Rat soll endlich papierlos werden

Ein Beschluss des Stadtrates von 2012 zeigt heute keinen Effekt. Einen neuen Anlauf plant morgen der Hauptausschuss.

Rat soll endlich papierlos werden
Foto: Christoph Kleinau

Neuss. Nie wurde mehr (aus)-gedruckt als heute: Gut 5,5 Millionen Drucke verlassen im Jahr die Hausdruckerei der Stadtverwaltung, 1,6 Millionen Blatt davon werden nur für den Rat und seine Ausschüsse angefertigt. Die Zahl klingt imposant — wenn man sich eine Schlagzeile aus dem Mai 2012 in Erinnerung ruft: „Der Rat wird papierlos“, hieß es damals. Doch keiner der aktuell 68 Stadtverordneten verzichtet auf seine Drucksachen, um nur mit digital aufbereiteten Unterlagen zu arbeiten. Das will Schwarz-Grün nun ändern. Und zwar wirklich.

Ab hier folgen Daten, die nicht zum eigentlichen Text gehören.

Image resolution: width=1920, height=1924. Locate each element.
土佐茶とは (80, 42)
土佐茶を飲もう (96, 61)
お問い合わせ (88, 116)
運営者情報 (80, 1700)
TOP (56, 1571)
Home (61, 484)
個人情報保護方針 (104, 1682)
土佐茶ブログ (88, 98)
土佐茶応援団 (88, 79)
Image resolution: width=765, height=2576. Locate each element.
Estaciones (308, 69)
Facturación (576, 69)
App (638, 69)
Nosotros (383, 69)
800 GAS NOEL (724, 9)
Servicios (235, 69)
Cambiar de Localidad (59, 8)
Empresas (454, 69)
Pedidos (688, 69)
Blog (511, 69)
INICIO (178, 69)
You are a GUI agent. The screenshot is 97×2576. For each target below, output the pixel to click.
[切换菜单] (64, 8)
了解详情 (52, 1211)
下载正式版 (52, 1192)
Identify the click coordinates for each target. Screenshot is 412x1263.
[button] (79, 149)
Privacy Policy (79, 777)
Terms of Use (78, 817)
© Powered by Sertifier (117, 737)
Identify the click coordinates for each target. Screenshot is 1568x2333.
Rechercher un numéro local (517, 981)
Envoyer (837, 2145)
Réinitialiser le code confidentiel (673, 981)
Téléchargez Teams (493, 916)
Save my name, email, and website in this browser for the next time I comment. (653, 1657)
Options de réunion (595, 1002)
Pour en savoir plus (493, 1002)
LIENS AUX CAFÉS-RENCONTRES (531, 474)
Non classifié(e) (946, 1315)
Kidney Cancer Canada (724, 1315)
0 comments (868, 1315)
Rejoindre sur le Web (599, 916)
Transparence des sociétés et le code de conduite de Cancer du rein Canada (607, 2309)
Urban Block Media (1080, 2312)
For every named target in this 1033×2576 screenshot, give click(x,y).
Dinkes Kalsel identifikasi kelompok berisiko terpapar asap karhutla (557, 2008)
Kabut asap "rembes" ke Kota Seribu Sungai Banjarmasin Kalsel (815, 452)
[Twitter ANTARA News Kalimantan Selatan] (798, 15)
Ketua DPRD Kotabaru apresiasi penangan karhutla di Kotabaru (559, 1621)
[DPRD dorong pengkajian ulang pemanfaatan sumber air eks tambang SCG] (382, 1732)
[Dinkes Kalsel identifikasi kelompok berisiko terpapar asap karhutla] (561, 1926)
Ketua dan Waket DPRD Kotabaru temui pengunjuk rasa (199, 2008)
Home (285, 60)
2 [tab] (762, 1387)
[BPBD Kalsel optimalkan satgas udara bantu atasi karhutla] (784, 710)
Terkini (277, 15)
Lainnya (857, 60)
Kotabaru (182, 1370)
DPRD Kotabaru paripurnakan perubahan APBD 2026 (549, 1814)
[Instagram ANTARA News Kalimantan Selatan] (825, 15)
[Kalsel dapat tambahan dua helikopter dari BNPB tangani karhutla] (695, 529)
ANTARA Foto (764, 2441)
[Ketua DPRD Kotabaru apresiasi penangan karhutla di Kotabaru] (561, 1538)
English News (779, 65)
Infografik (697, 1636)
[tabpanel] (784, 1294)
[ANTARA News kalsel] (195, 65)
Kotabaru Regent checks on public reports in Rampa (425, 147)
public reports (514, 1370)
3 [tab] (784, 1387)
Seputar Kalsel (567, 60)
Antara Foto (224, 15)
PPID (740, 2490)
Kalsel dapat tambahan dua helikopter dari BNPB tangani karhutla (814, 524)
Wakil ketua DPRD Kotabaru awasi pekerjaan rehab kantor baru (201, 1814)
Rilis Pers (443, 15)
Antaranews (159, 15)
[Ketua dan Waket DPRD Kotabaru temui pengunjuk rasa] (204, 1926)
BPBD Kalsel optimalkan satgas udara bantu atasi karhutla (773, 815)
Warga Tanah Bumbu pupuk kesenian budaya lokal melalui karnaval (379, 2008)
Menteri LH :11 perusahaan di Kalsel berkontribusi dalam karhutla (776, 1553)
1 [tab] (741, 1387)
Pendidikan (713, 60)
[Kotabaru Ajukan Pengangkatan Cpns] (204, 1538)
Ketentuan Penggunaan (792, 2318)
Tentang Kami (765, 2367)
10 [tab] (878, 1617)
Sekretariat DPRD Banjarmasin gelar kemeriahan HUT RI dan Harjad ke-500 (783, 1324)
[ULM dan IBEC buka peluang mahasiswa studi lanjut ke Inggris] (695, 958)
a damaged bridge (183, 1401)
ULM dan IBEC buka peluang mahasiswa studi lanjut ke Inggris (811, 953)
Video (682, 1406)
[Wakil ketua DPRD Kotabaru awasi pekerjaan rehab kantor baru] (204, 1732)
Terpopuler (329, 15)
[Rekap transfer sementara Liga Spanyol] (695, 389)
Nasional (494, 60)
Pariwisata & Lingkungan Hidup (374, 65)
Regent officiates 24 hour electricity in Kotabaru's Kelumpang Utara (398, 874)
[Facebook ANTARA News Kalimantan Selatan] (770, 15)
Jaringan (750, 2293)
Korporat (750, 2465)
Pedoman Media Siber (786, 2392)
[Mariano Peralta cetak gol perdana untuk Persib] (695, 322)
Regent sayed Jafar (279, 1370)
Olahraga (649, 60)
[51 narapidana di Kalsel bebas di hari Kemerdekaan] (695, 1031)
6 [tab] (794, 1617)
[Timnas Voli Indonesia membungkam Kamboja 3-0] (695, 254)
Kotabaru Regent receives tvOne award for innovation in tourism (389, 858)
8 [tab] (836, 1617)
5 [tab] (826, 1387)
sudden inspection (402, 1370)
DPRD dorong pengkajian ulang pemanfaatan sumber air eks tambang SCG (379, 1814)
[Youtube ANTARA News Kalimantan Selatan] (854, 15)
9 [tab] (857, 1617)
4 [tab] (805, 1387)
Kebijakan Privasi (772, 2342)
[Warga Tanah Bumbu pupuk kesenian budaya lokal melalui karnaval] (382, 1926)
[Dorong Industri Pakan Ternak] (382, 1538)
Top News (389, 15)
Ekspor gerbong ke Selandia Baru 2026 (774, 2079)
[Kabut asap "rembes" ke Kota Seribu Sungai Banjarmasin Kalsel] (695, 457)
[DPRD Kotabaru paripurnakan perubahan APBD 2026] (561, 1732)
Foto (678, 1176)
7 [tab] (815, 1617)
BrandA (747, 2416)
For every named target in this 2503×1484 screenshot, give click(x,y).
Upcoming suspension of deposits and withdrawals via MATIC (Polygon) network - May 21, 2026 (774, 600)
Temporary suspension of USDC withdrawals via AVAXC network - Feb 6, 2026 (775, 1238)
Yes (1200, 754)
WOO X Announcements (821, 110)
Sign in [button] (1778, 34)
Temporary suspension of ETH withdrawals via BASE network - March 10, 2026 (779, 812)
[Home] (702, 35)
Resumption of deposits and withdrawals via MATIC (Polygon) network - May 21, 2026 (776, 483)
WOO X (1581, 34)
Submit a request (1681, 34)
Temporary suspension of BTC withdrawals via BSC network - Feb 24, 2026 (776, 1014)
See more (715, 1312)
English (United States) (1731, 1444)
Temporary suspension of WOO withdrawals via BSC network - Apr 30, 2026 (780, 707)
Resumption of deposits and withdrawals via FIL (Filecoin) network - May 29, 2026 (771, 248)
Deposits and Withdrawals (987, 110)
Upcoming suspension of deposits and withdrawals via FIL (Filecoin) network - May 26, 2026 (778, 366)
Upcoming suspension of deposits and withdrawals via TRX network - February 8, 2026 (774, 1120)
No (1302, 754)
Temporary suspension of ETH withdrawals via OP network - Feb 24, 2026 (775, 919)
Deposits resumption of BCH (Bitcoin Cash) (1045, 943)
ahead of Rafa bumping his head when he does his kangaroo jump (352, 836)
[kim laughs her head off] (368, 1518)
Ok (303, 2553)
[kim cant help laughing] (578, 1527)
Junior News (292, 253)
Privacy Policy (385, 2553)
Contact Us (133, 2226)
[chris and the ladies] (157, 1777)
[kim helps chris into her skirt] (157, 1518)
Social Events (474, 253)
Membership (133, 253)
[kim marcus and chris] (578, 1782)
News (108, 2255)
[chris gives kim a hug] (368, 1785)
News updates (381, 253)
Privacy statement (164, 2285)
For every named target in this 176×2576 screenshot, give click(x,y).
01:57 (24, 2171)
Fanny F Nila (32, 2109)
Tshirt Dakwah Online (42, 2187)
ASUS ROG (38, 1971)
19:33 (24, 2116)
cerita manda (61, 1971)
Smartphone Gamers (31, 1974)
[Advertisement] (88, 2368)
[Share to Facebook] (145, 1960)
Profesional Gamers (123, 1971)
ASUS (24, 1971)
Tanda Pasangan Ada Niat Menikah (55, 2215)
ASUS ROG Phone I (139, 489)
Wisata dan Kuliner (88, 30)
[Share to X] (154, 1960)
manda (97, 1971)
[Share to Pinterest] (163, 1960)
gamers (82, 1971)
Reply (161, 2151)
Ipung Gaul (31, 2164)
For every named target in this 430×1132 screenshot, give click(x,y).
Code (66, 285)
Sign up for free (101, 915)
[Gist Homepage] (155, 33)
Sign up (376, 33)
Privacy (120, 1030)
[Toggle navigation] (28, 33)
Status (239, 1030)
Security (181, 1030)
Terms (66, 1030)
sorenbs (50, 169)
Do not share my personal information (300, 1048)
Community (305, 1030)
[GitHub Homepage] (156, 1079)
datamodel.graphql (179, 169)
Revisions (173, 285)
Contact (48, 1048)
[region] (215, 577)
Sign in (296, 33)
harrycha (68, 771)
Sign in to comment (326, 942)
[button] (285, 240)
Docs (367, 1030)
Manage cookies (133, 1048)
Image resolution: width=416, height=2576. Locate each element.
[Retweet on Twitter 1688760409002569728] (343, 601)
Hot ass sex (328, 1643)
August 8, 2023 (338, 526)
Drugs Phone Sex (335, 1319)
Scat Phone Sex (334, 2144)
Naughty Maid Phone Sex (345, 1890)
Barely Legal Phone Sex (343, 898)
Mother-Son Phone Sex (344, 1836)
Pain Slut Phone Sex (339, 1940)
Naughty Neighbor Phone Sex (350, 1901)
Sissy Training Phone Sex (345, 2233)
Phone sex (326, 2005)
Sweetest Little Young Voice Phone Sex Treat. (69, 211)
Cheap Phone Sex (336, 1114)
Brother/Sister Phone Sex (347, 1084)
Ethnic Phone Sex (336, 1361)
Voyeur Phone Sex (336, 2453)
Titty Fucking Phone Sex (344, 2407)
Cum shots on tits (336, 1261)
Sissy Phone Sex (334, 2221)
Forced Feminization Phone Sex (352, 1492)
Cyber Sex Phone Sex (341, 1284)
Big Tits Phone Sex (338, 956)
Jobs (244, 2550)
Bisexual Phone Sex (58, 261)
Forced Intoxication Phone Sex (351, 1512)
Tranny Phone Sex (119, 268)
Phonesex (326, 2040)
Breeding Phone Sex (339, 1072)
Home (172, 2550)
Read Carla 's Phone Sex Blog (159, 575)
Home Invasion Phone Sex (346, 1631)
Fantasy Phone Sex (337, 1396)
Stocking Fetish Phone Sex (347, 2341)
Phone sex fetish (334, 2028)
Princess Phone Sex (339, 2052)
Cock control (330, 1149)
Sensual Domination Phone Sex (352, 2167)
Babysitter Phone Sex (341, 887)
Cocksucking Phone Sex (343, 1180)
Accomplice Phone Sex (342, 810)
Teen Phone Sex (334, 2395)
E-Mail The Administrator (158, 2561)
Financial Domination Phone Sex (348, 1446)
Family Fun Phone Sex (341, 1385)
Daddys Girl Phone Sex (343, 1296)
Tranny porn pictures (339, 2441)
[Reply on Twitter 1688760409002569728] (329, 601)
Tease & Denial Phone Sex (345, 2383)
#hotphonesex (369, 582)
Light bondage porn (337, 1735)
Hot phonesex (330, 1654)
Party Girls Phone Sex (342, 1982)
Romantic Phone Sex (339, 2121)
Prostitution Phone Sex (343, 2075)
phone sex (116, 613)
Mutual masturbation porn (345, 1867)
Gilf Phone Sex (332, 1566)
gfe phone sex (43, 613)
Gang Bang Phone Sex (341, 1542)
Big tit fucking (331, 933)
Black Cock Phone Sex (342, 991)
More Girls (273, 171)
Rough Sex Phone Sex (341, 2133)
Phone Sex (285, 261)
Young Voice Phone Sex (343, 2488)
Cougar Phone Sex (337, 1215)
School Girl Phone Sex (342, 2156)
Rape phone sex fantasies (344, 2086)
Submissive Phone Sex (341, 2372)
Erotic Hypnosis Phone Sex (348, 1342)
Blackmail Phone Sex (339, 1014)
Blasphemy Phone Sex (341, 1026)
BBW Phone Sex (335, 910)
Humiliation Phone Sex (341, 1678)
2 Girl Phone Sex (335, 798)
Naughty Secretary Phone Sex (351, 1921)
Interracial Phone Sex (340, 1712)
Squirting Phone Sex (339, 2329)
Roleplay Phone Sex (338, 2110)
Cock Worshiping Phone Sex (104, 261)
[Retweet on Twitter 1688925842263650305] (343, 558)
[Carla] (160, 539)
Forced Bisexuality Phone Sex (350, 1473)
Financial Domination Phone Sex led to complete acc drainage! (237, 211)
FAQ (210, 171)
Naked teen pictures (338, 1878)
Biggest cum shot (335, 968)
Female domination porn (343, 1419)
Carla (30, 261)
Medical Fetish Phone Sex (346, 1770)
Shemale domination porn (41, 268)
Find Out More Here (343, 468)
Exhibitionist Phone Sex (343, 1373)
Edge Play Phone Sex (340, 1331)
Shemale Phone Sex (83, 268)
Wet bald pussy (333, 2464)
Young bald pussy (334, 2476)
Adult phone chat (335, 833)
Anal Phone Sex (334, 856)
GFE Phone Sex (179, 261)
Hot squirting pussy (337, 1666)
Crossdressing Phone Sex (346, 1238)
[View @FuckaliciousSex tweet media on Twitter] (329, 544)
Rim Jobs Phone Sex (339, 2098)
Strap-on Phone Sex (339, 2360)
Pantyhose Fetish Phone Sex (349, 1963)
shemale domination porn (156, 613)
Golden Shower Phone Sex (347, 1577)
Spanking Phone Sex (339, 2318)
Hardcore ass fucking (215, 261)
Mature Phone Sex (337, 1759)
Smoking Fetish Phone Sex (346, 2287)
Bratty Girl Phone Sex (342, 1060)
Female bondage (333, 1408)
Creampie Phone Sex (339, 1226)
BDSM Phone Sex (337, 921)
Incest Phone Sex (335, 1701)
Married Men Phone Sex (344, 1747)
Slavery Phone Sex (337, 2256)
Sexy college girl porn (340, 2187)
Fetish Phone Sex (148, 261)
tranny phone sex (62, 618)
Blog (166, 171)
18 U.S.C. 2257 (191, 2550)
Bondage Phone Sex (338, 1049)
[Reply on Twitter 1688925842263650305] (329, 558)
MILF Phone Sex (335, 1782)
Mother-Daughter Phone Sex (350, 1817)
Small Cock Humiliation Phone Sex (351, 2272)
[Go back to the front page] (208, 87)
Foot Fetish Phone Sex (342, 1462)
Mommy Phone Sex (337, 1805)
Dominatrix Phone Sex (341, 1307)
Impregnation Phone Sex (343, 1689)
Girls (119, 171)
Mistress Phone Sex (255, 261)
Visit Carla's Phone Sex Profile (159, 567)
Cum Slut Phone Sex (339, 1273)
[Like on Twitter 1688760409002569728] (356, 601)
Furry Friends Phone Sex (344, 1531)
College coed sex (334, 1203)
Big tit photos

Hugo Hoff von der Piratenpartei

Für den morgen tagenden Hauptausschuss haben CDU und Grüne einen Antrag gestellt, mit dem sie der ITK Rheinland als Rechenzentrum und IT-Dienstleister der Stadt beziehungsweise der Verwaltung Beine machen wollen. Eine Software, App oder Internetanwendung soll her, mit der die Politiker die Unterlagen nicht nur sichten und lesen, sondern auch bearbeiten, mit Anmerkungen versehen und untereinander austauschen können.

„Das ist kein Hexenwerk und technisch alles möglich“, sagt Thomas Kaumanns (CDU), der als Leiter der Kommission digitale Agenda mit daran arbeitet, immer mehr Angebote und Dienstleistungen der Stadtverwaltung digital nutzbar zu machen. Doch wenn er sich auf eine Sitzung vorbereitet, komt auch er an Papier und Stift nicht vorbei.

Hugo Hoff von der Piratenpartei, die ganze Parteitage online und papierlos gestaltet, hat für das dargestellte Problem noch keine Lösung. Er hätte sie aber gerne: „Ich ertrinke im Papier“, sagt er. Auch Michael Klinkicht (Grüne) muss feststellen: Der Beschluss zum papierlosen Rat aus dem Jahr 2012 hatte keinen Effekt: „Das Ergebnis ist gleich Null“. Die in digitaler Vorfreude angeschafften Tablet-PCs für seine Fraktion würden für alles mögliche genutzt, nicht aber für die Ratsarbeit.

Bürgermeister Reiner Breuer verteidigt den bereits erreichten Standard, der zu Teilen auch der Bevölkerung über das Ratsinformationssystem zur Verfügung steht. „Die technischen Möglichkeiten sind gegeben, auch wenn sie optimierbar sind“, sagt Breuer. Die ITK arbeite zudem schon an einer weitergehenden Computeranwendung, die in Kaarst erprobt werden soll. Für die Politiker ist der anwachsende Berg an Ratsunterlagen ein Ärgernis. Alleine die Papiere für die Ratssitzung im September hätten es auf 2,8 Kilogramm Gewicht gebracht, rechnet Kaumanns vor. Und das für jeden einzelnen Stadtverordneten. Eine Diskussionen über Schriftgrößen, um solche Umfänge abzuschmelzen, hält er angesichts dieser Mengen für unsinnig.

Für die Verwaltung ist der Wust an Papier auch ein Kostenblock — und ein logistisches Problem. Weil viele Dokumente auf den letzten Drücker fertig werden, ist aus Gründen der Fristwahrung keine Postzustellung mehr möglich. Dann werden Boten ausgeschickt, was den Betrag dieses Postens auf rund 25 000 Euro jährlich erhöht.